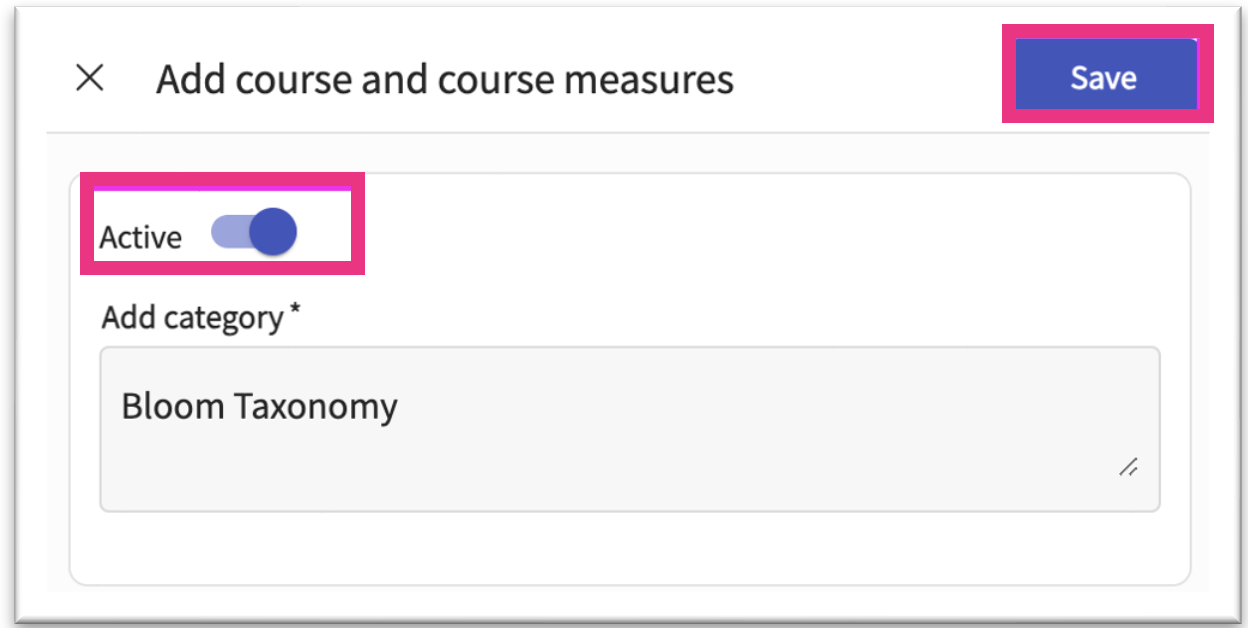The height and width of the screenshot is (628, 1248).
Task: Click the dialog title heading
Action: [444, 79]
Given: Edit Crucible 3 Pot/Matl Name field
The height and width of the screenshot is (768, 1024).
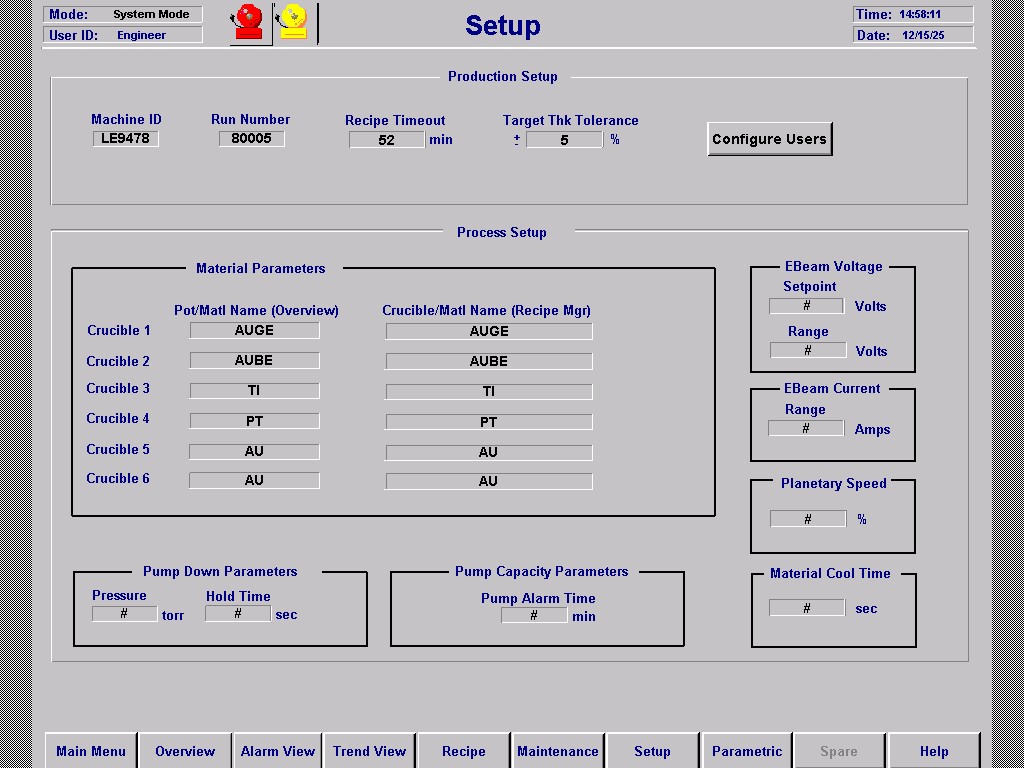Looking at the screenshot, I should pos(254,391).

--

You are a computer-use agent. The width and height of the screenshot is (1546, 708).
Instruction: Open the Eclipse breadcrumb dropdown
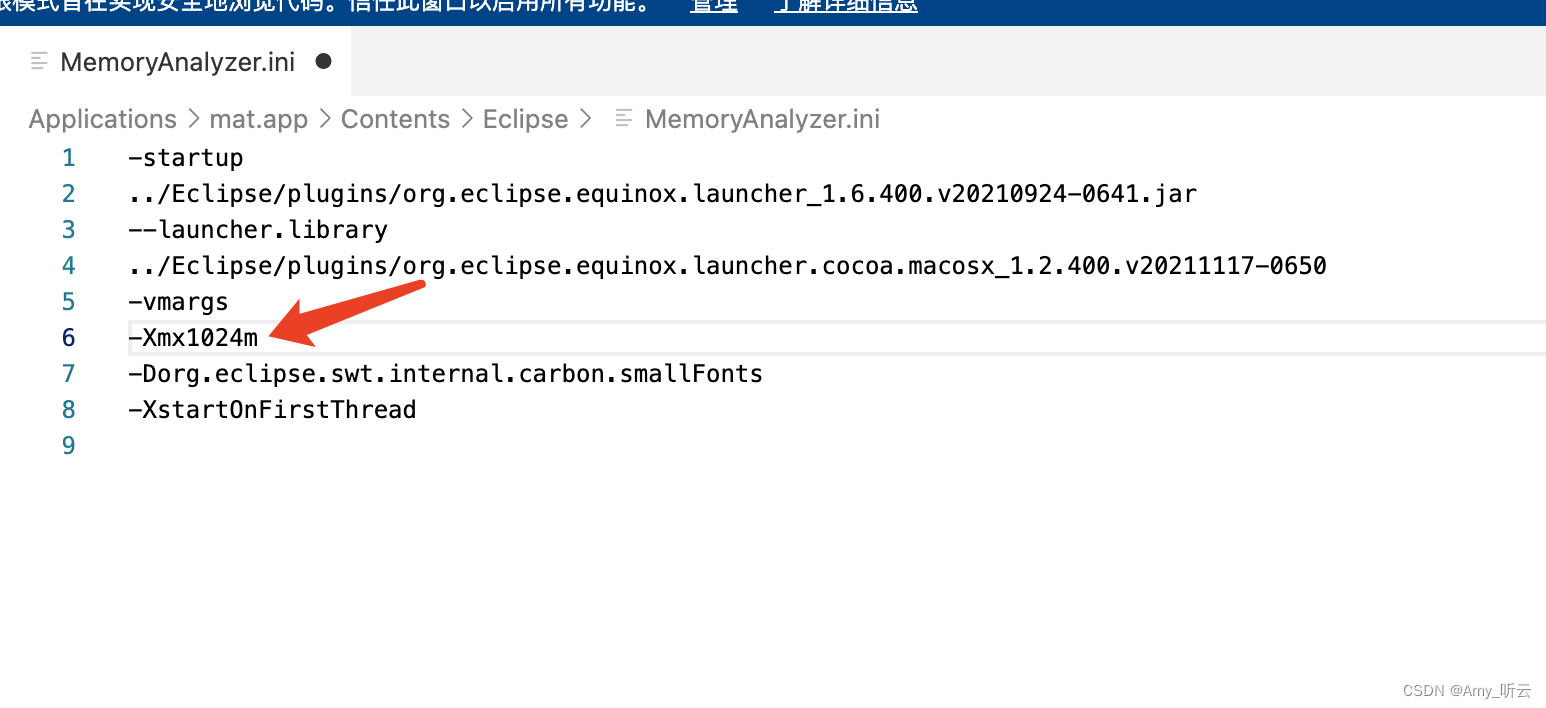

--

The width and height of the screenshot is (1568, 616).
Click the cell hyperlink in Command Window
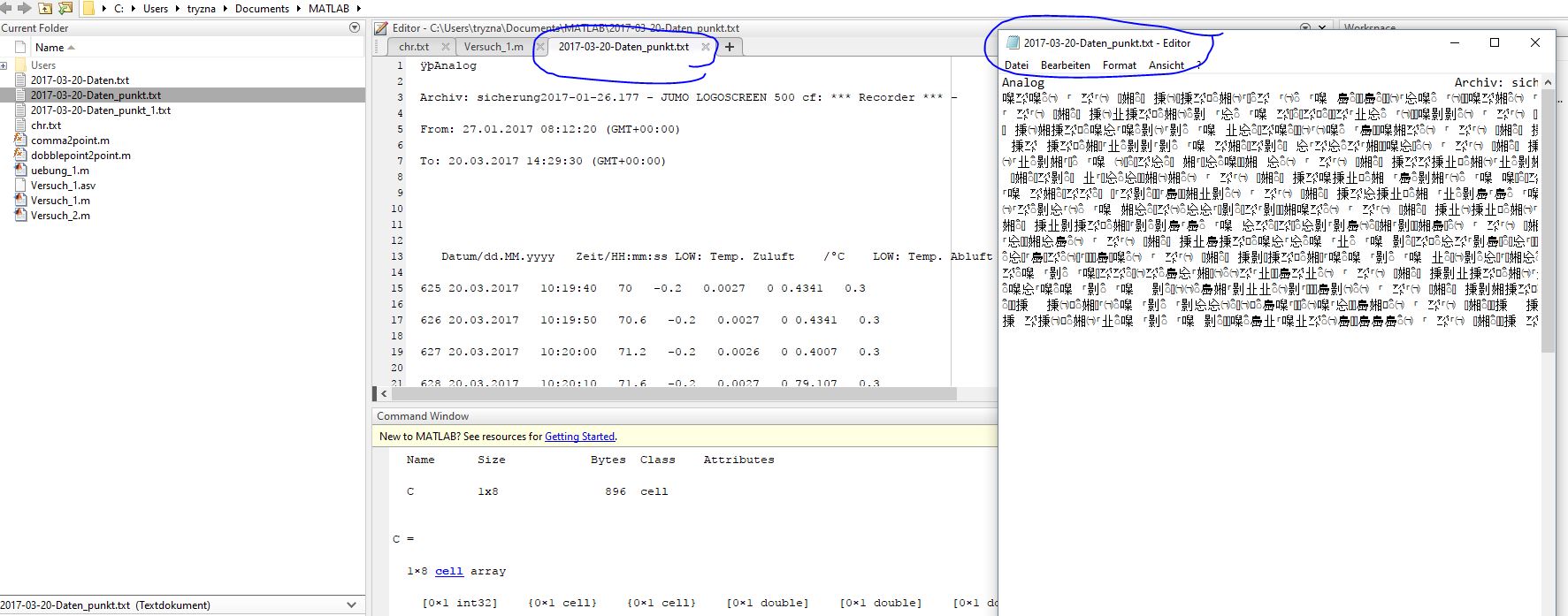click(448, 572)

__Assigned task__: Among the records above, only the lines between the line holding "You are a computer-use" and the line holding "Instruction: Open the", inclusive, are to be output, exactly as written.

__Answer for this exercise__:
You are a computer-use agent. The width and height of the screenshot is (1546, 708).
Instruction: Open the Eclipse breadcrumb dropdown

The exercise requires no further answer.